Driver developers for devices with a hardware video port should implement the video port extensions (VPE) to Microsoft DirectX. The hardware video port on a VGA graphics controller provides a fast mechanism for getting data to the frame buffer. The hardware video port is a dedicated connection between video devices, typically between a hardware Moving Pictures Experts Group (MPEG) device or National Television Standards Committee (NTSC) decoder and the video card. This dedicated connection carries horizontal sync (H-sync) and vertical sync (V-sync) information with the video data. The hardware video port and overlay can use this sync information to flip automatically between multiple buffers, writing to one surface while the overlay displays another. This allows tear-free video without burdening the application.
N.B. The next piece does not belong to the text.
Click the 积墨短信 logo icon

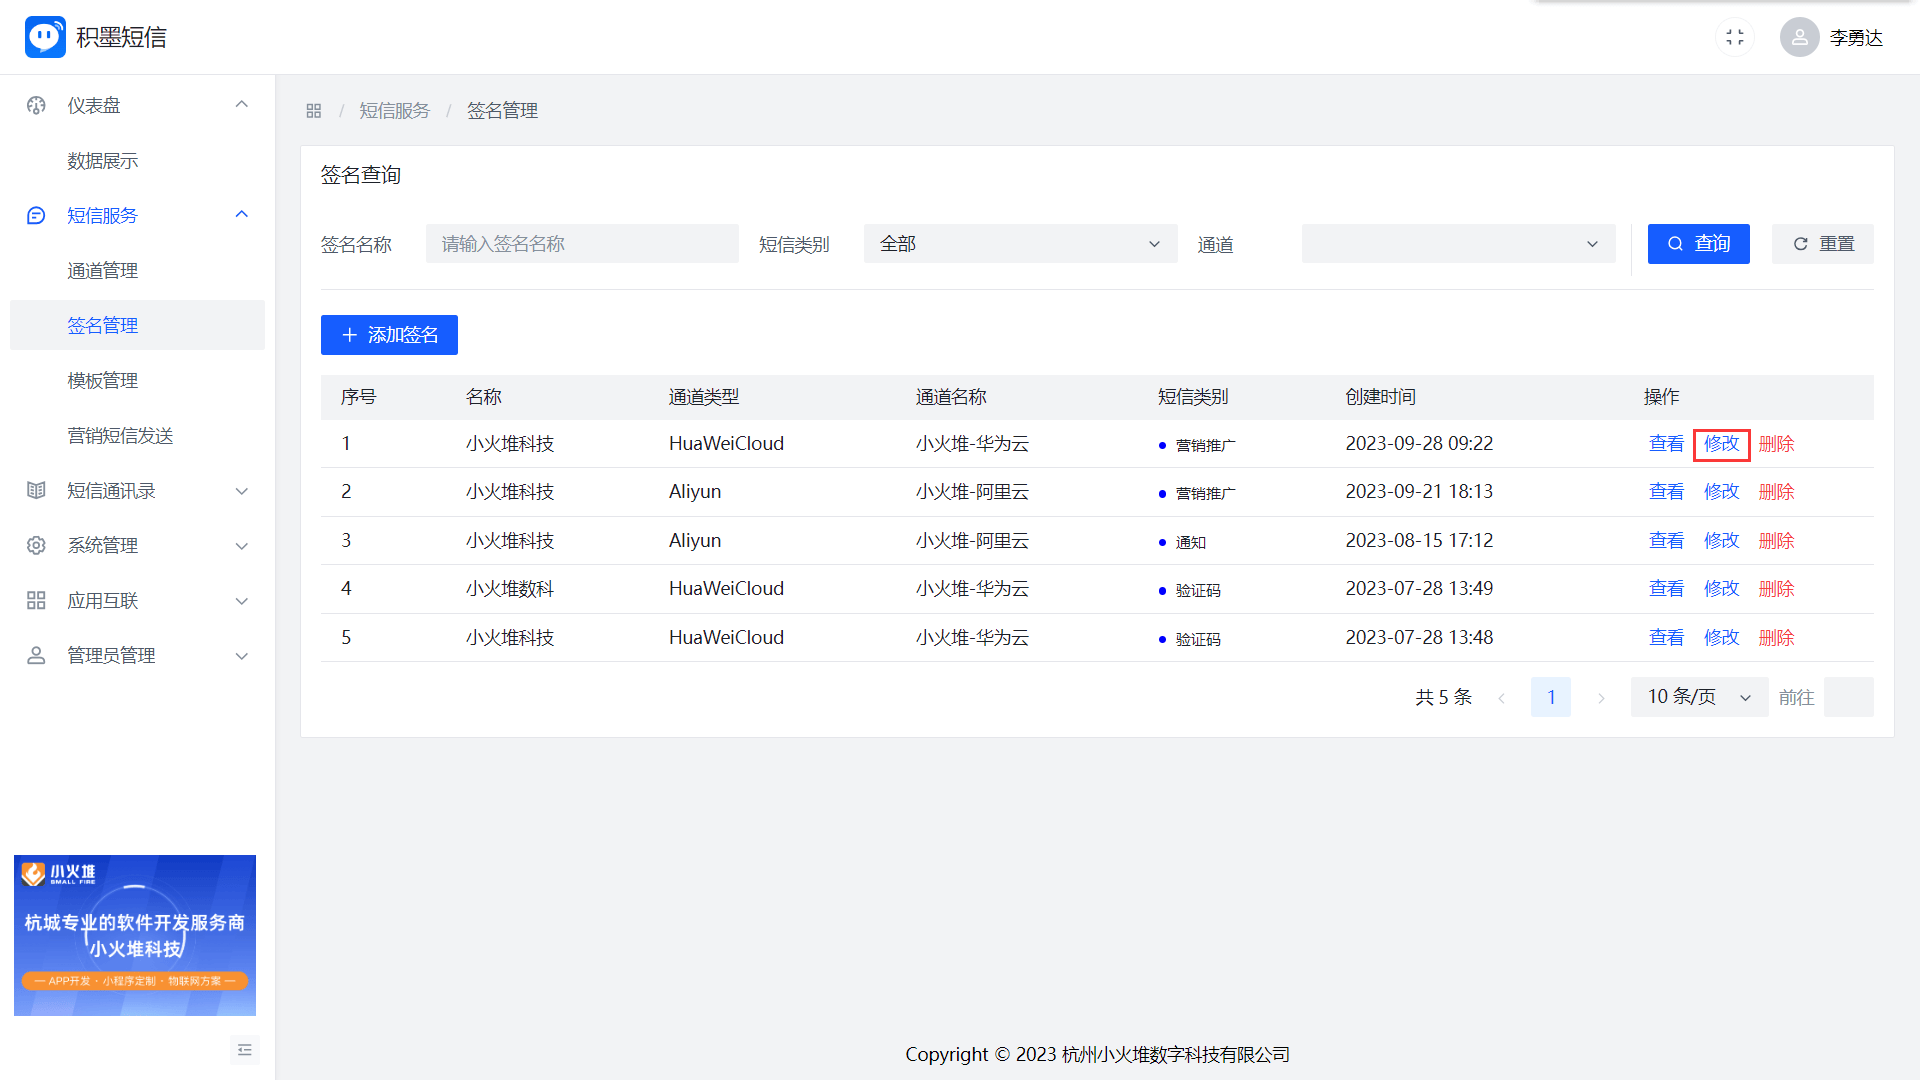[45, 37]
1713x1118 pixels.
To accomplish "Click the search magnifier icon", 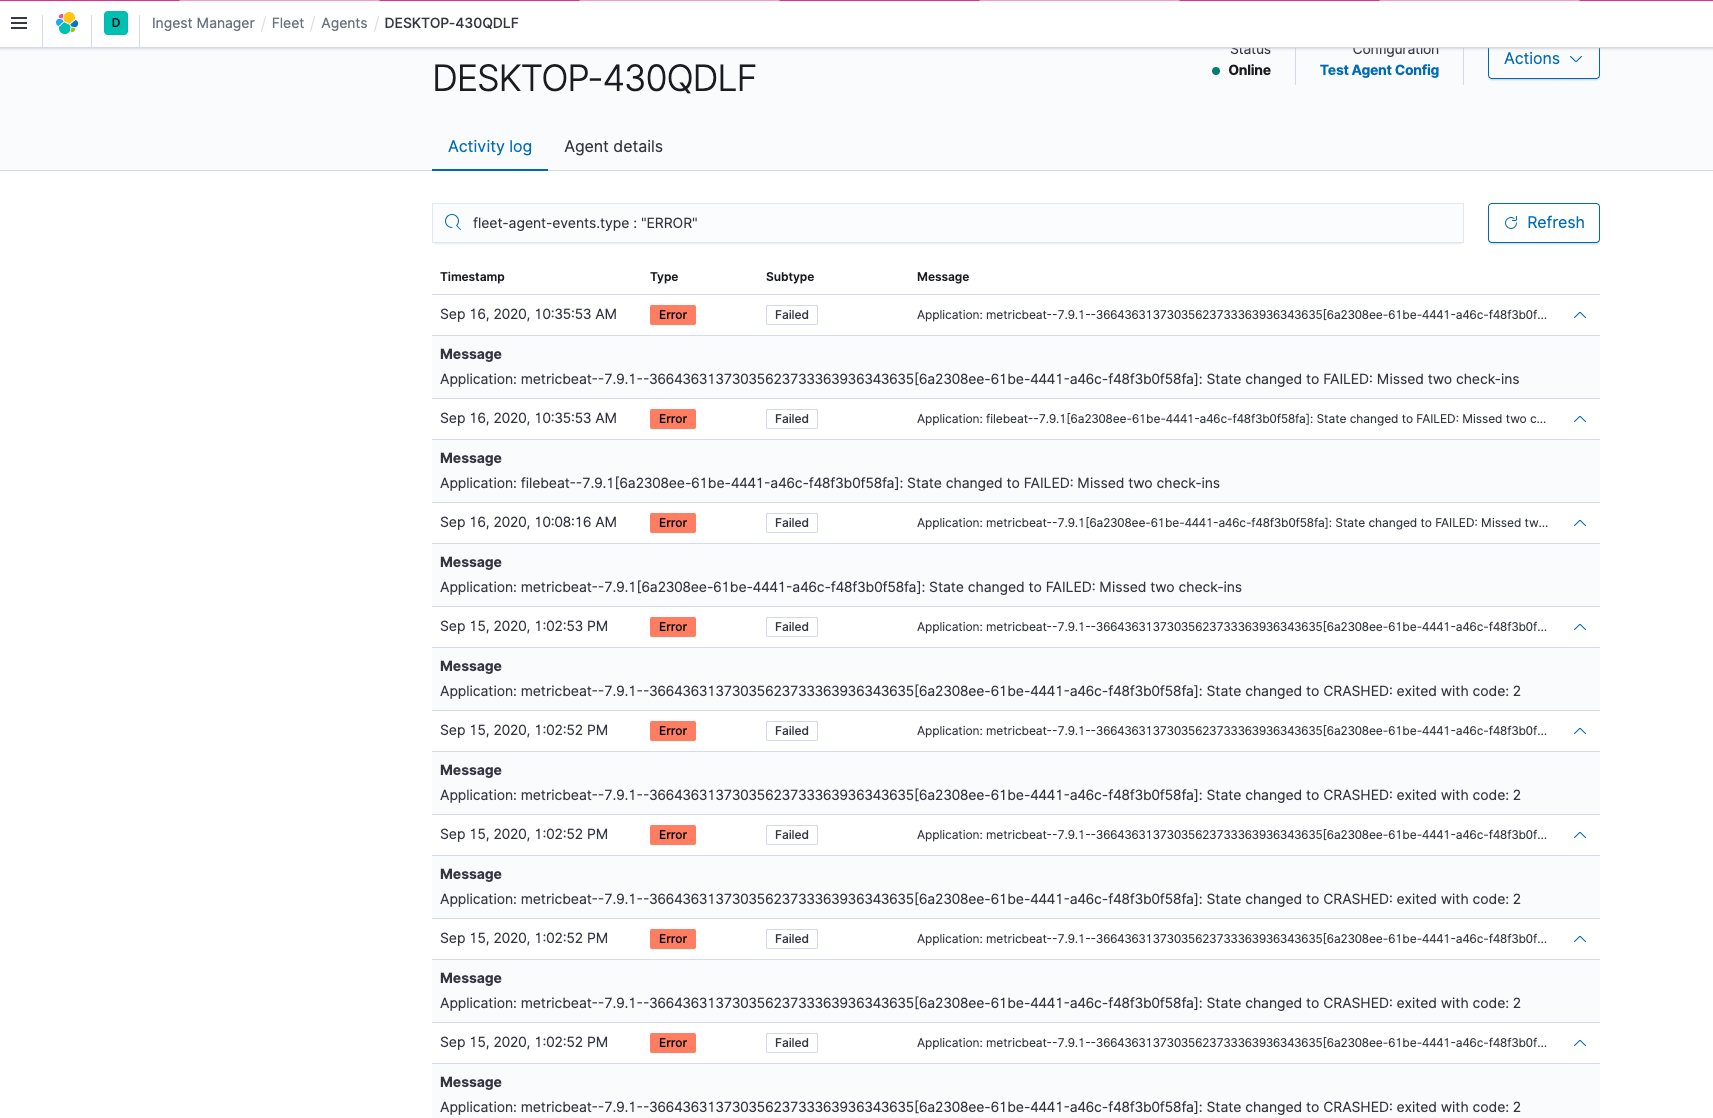I will coord(453,222).
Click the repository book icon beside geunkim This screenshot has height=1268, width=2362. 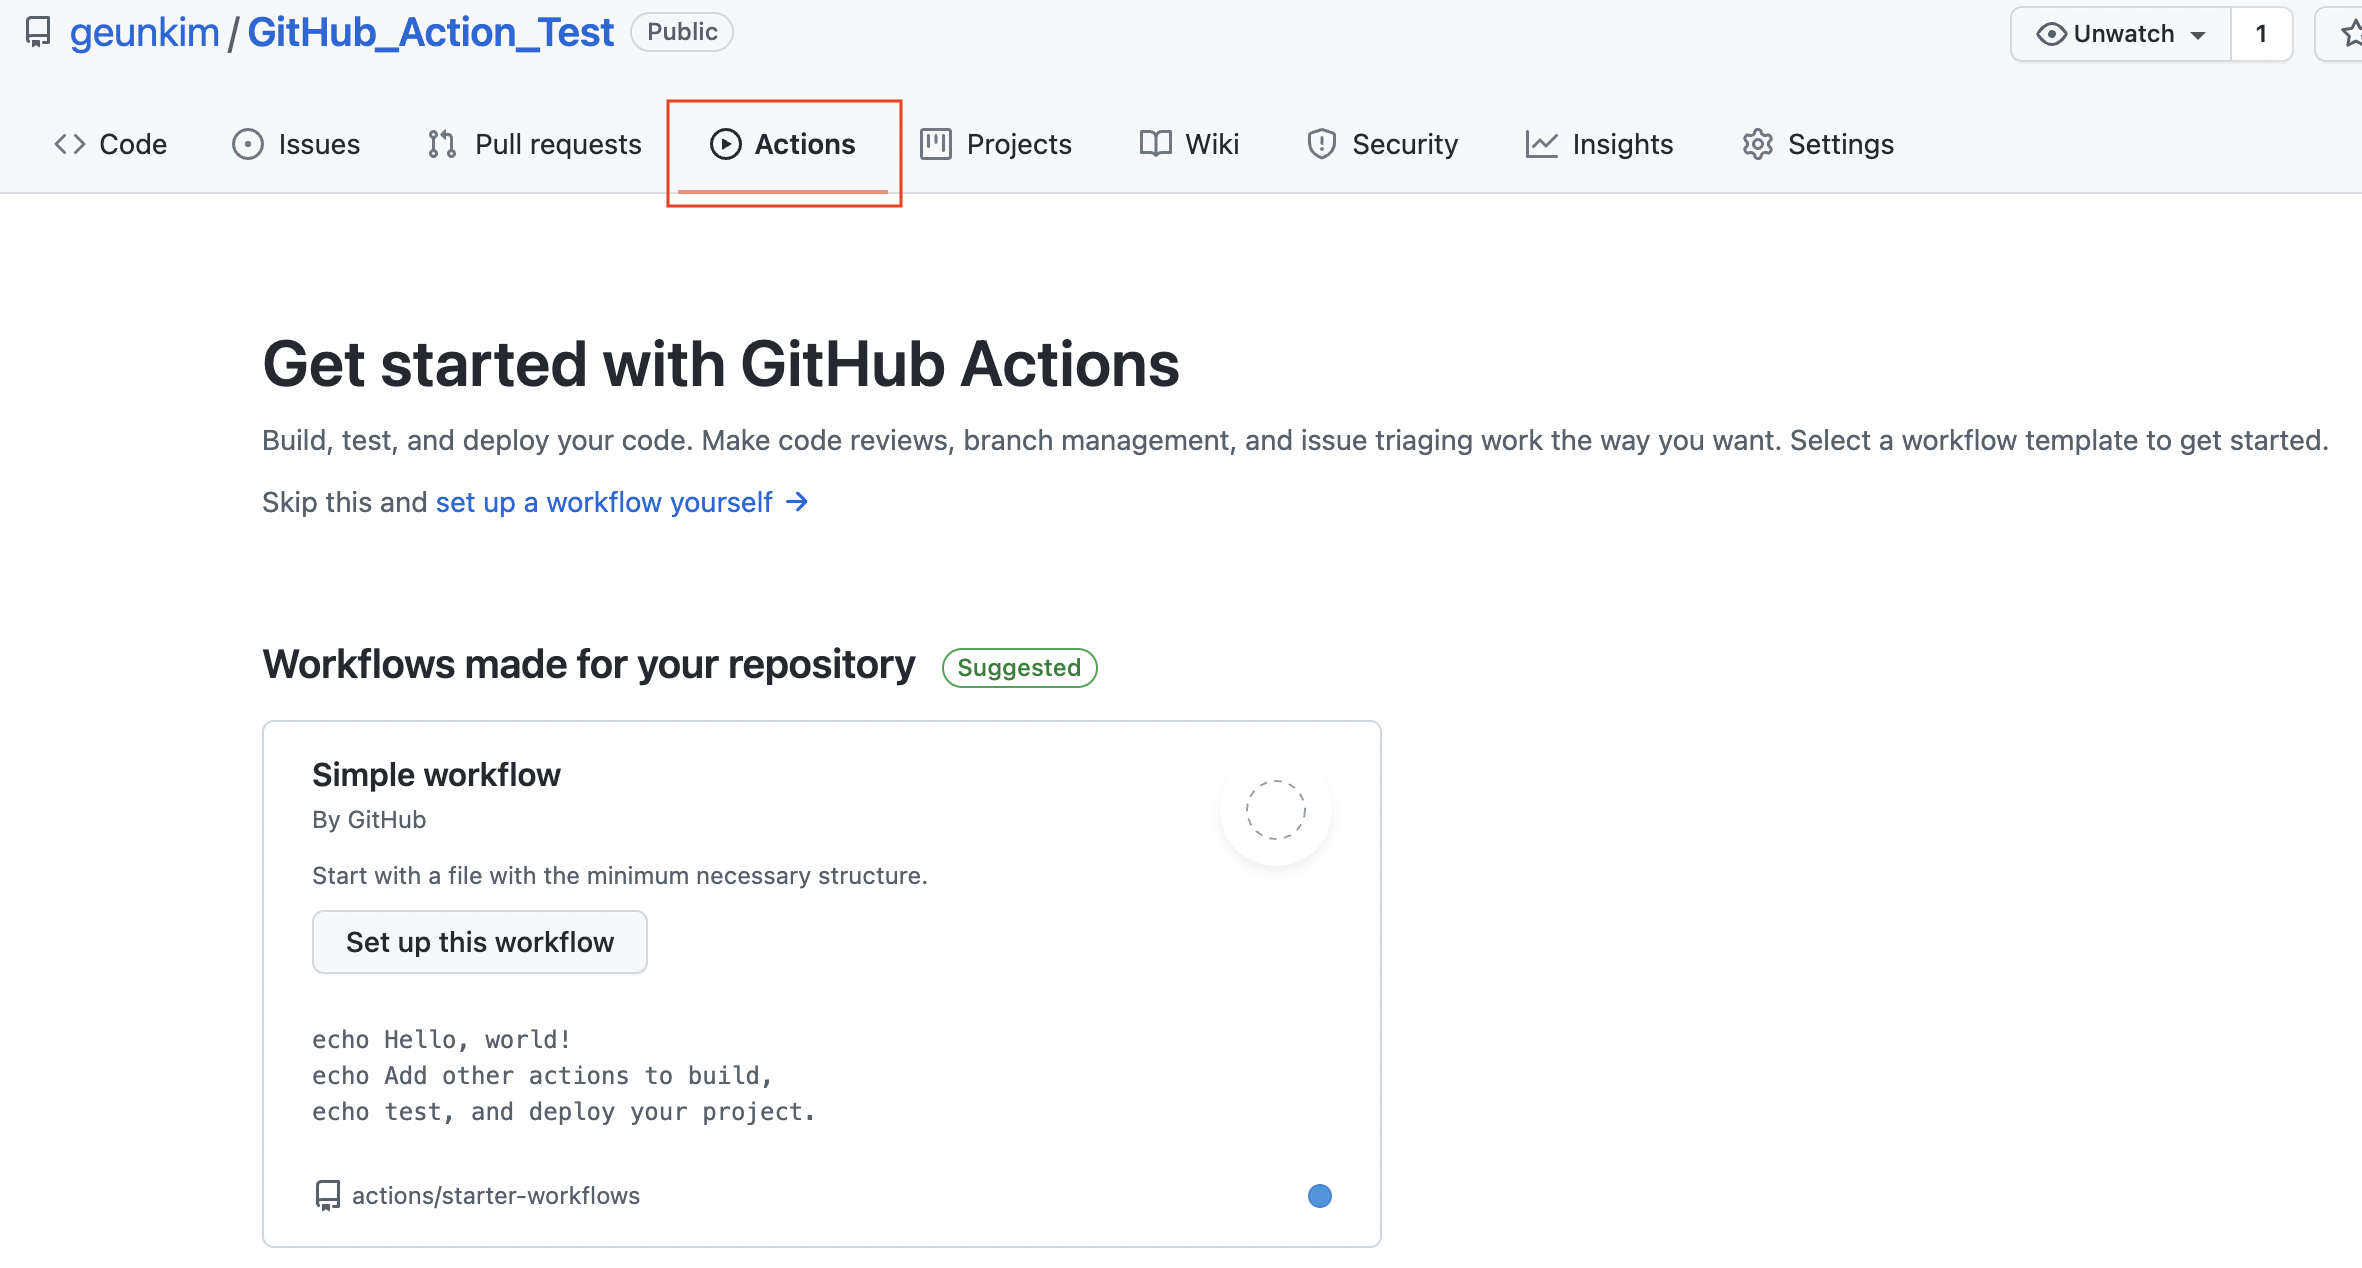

VPE allows the client -- typically Microsoft DirectShow -- to negotiate the connection between the MPEG or NTSC decoder and the hardware video port. VPE also allows the client to control effects in the video stream, including cropping and scaling. A VPE implementation should do only what is requested of it by the client; for example, it should crop only when the client requests cropping.
Microsoft DirectDraw VPE objects monitor the incoming signal and pass image data to the frame buffer, using parameters set though their interface methods to modify the image, perform flipping, or carry out other services. VPE objects do not control the video decoder or the video source.
The VPEs are not associated with the Microsoft Windows 2000 and later video port system module, videoprt.sys.